How were candidate genes chosen?

You beg mistakenly.

That’s just nonsense. There is no such prediction and pseudogenes are not the result of horizontal transfer, though you could argue that ERVs are.

Not true. HGT is a rapid evolutionary change. It doesn’t necessarily produce rapid sequence evolution. It’s selection that would do that.

Ah, but we wouldn’t. There is no reason to suppose such a thing.

Not true. For one thing, that wasn’t common design. For another, it wasn’t a nested hierarchy among species but among downstream influences in a single regulatory network. Not comparable in any way.

No, I wasn’t thinking that. Of course there is no such thing as common design theory, just various sets of vague, ad hoc notions held by various creationists.

Did Owen actually advocate for separate creation? Of what? Where? And of course HGT does not produce the effect of nested hierarchy. There is no support for the “theory”.

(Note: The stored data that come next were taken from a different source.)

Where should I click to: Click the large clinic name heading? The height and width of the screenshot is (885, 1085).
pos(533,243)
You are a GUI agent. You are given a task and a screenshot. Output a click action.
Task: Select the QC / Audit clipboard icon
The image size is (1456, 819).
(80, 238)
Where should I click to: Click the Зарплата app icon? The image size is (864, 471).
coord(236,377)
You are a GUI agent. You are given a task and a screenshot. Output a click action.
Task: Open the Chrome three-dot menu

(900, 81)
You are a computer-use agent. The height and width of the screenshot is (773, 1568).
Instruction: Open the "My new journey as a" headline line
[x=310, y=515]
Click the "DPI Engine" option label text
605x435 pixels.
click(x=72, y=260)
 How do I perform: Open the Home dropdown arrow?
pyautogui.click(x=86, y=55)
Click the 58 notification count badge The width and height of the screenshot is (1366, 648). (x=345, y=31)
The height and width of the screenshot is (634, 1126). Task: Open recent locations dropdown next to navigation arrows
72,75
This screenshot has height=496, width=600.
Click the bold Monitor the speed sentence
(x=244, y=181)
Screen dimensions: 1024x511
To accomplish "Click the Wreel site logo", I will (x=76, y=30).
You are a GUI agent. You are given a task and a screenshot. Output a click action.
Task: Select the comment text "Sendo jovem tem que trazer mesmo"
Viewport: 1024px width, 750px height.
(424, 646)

No creationist organization would agree with this. Not AiG with its created heterogeneity, not CRS with its CET continuous environmental tracking . Do you really think that giraffes and okapi’s diverged due to HGT?

Beg away.

Yeah, maybe I think that your incoherent quantum woo and HGT ramblings speak for themselves, and there is no value in further engagement. No journal, even BIO-Complexity, will publish this mess. Go ahead and prove me wrong.

Have you considered the possibility that there might have been many origin events, but all of them are ancestral to the life that we find today?

You could write down everything relevant Bill has considered on a postage stamp and have room left.